Starting at the line that contains "Task: Click the Change settings button", copy every line to the end of the material below exactly, and omit the pictures.

== Segment start ==

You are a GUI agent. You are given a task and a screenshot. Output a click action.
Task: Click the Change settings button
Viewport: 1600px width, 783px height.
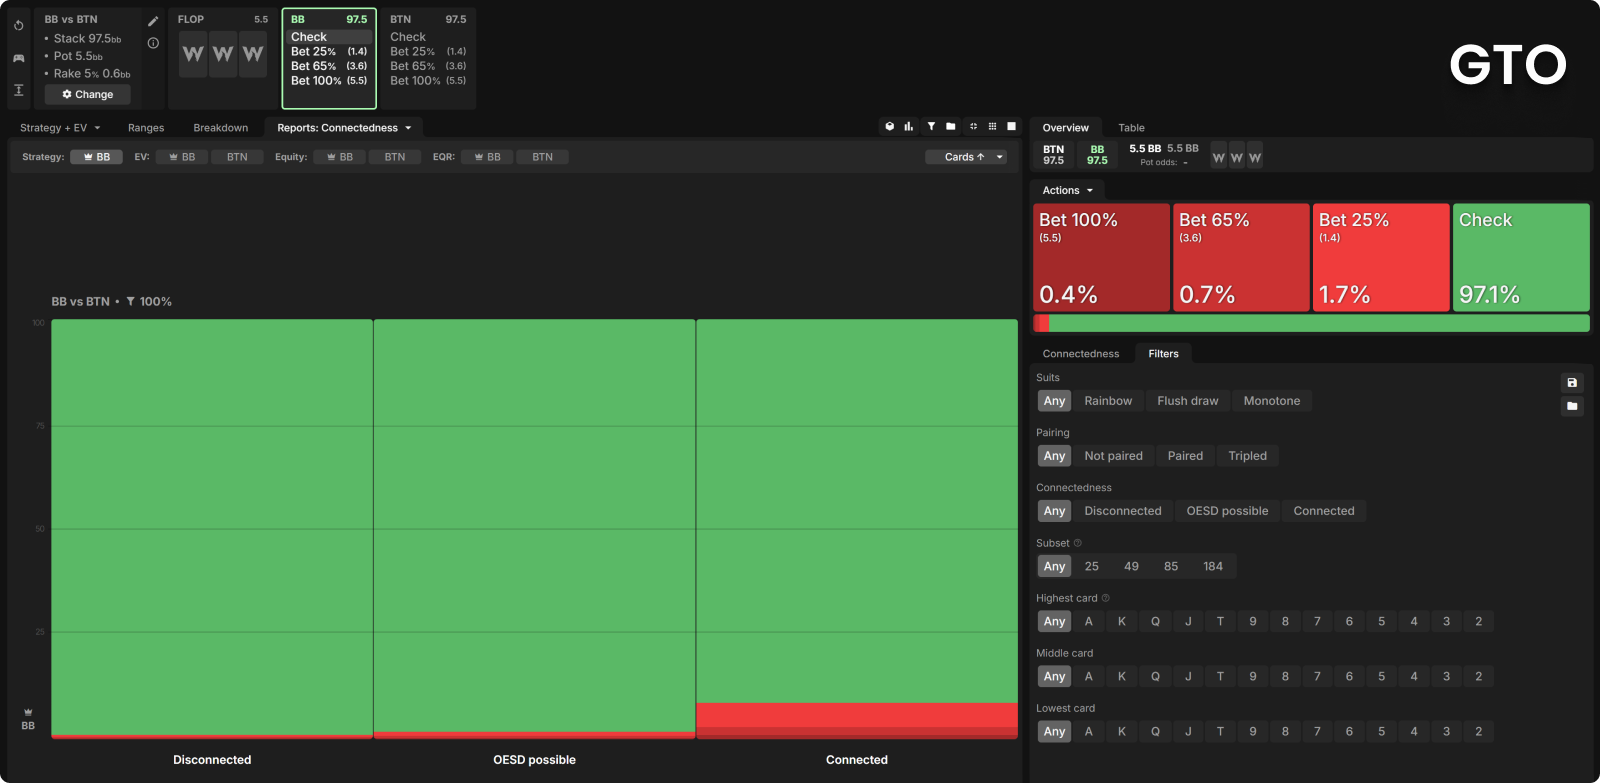(88, 95)
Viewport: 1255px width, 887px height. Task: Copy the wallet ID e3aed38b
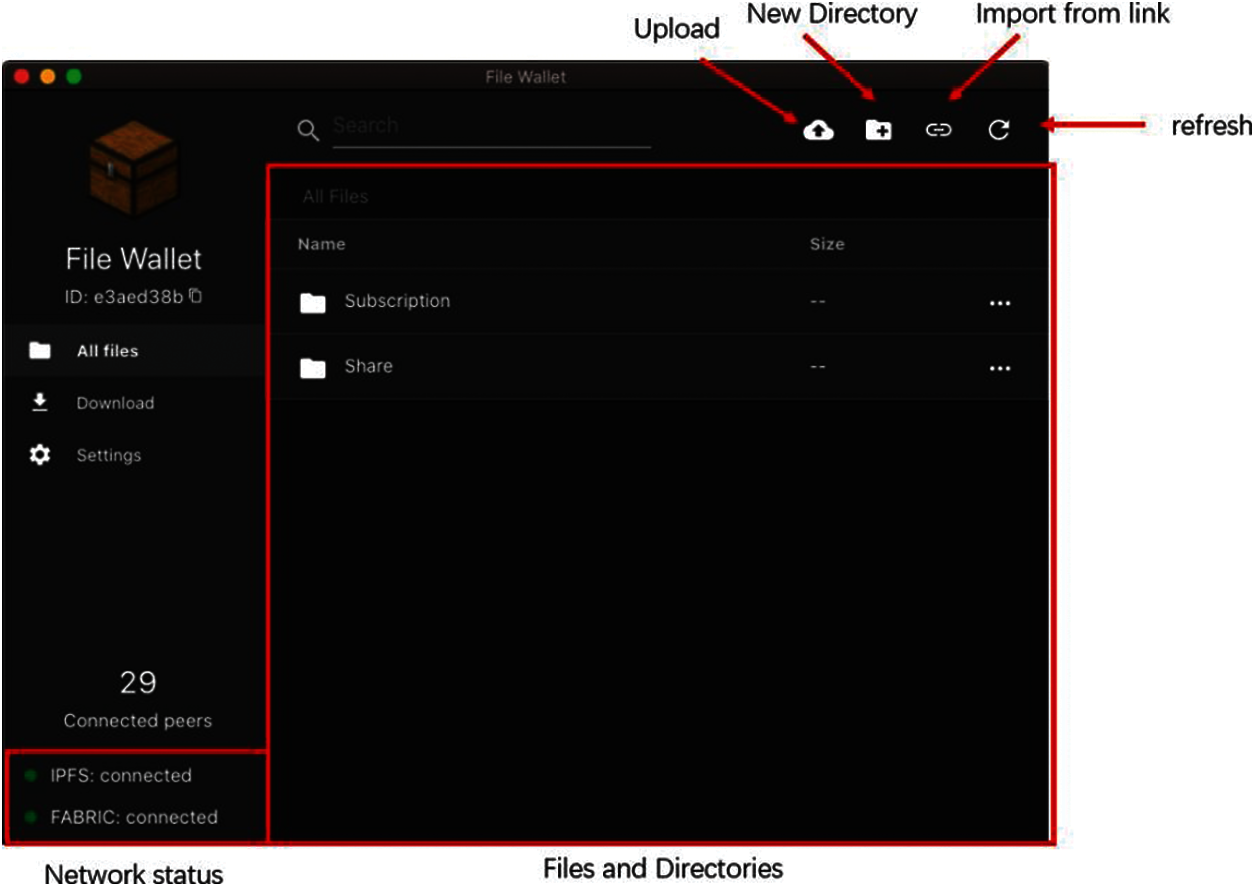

== Segment end ==

→ **ANSWER FOR THE TASK**:
Task: Click the Change settings button
Viewport: 1600px width, 783px height.
(88, 95)
Viewport: 1255px width, 887px height. Task: Copy the wallet ID e3aed38b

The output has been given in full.